In fact, much to everyone’s surprise, the development performances of developing countries in the period after independence surpassed anything that was thought possible. Real output grew much faster than population to produce significant increases in income per head. Table 1.1 shows that in the 25 years after 1950 their real output grew by an average of 3.4 per cent a year, compared to the 3.2 per cent registered by developed countries. The forecast by Rosenstein-Rodan (1961) that no developing country would achieve a growth rate in per capita income of more than 3 per cent turned out to be way off the mark.
Difficult international economic conditions in the 1980s slowed the rate of economic growth in developing countries after 1975. However, Table 1.2 shows that the growth rate in income per head of 2.5 per cent over the period 1965–90 still exceeded, or kept pace with, the 2.4 per cent recorded by developed nations.
Table 1.1 GNP per capita and its annual growth rate, 1950–75
| Population | GNP per head |
Region | 1975 (millions) | 1950 | 1975 (1974 US$) | Annual growth rate 1950–75 (%) |
South Asia | 830 | 85 | 132 | 1.7 |
Africa | 924 | 170 | 308 | 2.4 |
Latin America | 304 | 495 | 944 | 2.6 |
East Asia | 312 | 130 | 341 | 3.9 |
China | 820 | 113 | 320 | 4.2 |
Middle East | 81 | 460 | 1,660 | 5.2 |
Developing countries | 2,732 | 160 | 375 | 3.4 |
Developed countries | 654 | 2,378 | 5,238 | 3.2 |
Source: Morawetz (1977, p. 13).
Tables 1.3 and 1.4 take the story of growth performances up to 1998. Again, difficult international economic conditions in the 1990s led to a further slowing down of the growth rate in the per capita income of all countries. For the first time, the growth rate of developing countries (1.6 per cent) fell below that of developed countries (2.2 per cent).

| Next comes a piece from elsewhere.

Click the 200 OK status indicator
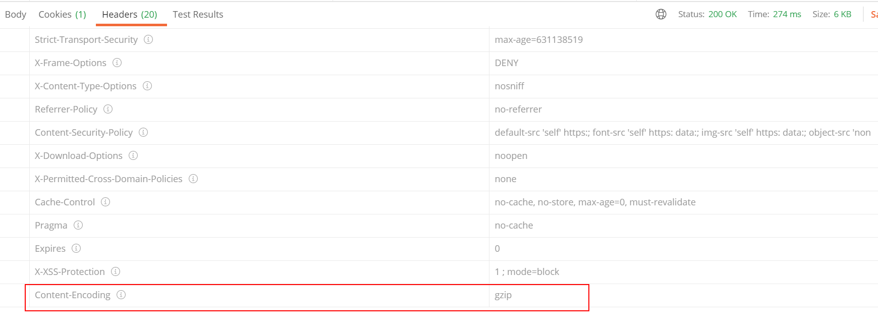click(722, 14)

Then, in July 1997, the currencies of many Asian countries, starting with that of Thailand, came under sustained attack. The subsequent drastic fall in the values of the currencies of many of these countries, particularly Thailand, Indonesia, South Korea and Malaysia, reduced very significantly their economic growth rates. The GNP per capita for East Asia and the Pacific fell by 2.2 per cent over the 1997–98 period (Table 1.4). In the early days of the crisis, the most frequently heard reasons for the worst affected East Asian countries were economic mismanagement, and cronyism and nepotism of a high order. Later, it was argued that speculators played a part, because the extent of the economic mismanagement could not justify the extent of the fall in the value of the currencies. Probably a case can be made that the role of the speculation varies directly with the extent to which the economy was mismanaged. Thus, the currencies of Singapore and Taiwan were the least affected, probably because the two countries have the most efficiently run economies in East Asia.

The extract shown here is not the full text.